The exercise – Please extract every line of the entries below that contains the word "should". Case counts, so only lines with a matching capitalization qualify.

Click-target data –
☆ ☆ ☆
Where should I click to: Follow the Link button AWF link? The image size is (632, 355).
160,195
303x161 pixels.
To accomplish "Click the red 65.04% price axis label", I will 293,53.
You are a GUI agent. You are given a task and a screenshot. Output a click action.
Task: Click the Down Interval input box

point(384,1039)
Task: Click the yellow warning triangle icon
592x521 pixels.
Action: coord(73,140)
☆ ☆ ☆
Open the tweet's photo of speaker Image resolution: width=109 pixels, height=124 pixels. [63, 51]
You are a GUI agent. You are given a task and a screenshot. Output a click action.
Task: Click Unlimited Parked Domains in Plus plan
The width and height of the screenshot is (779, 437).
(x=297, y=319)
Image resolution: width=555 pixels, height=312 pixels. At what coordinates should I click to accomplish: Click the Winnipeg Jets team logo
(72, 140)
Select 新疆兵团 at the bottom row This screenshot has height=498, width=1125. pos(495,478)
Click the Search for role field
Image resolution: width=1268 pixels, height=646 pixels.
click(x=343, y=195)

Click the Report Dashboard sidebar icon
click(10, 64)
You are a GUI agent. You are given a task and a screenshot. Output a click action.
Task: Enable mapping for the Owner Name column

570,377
☆ ☆ ☆
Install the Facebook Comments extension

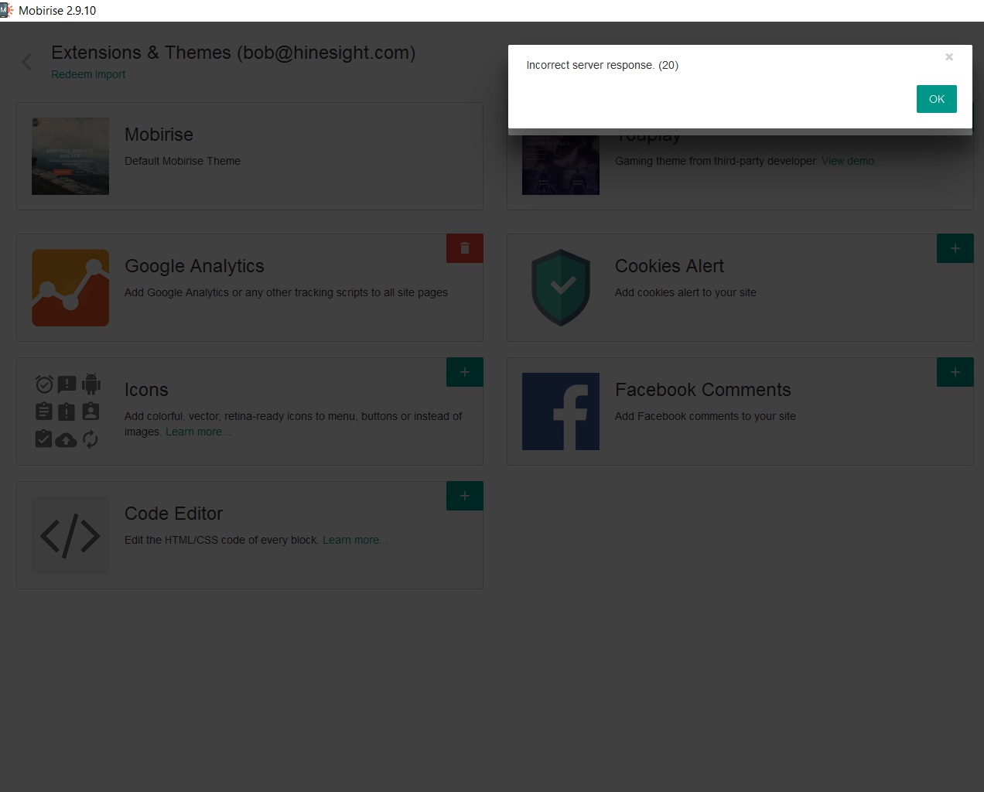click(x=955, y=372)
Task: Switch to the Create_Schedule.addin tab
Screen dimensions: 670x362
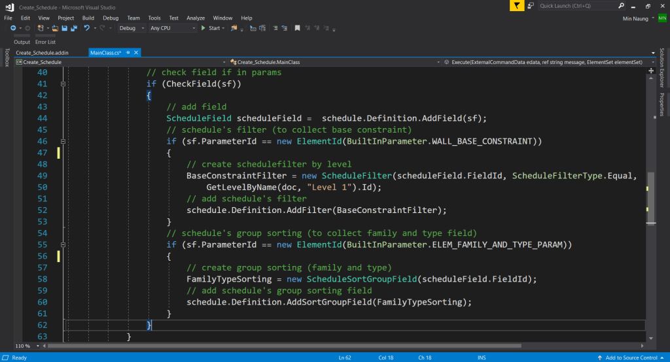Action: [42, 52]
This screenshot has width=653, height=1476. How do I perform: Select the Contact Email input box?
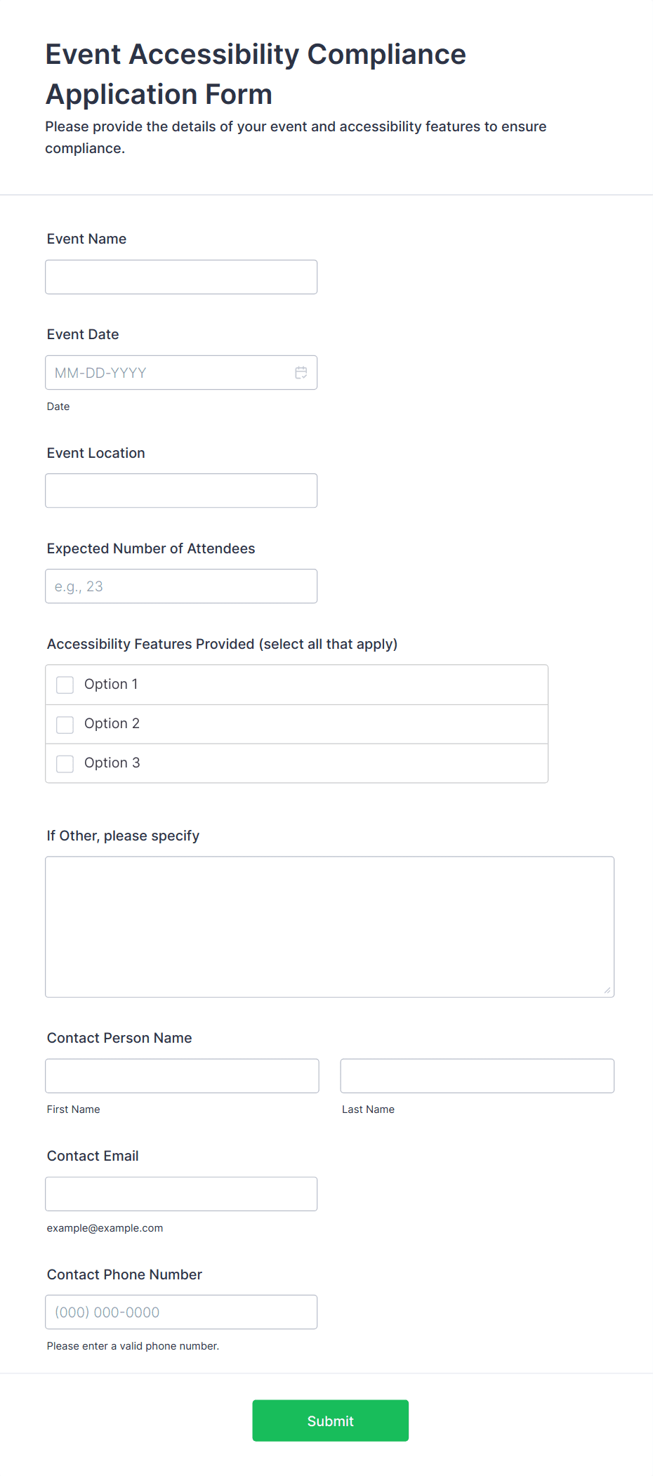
☆ ☆ ☆
Complete answer –
Where should I click to: Follow the Link button AWF link? The image size is (632, 355).
Image resolution: width=555 pixels, height=312 pixels. At what coordinates should I click to accomplish: Click the Winnipeg Jets team logo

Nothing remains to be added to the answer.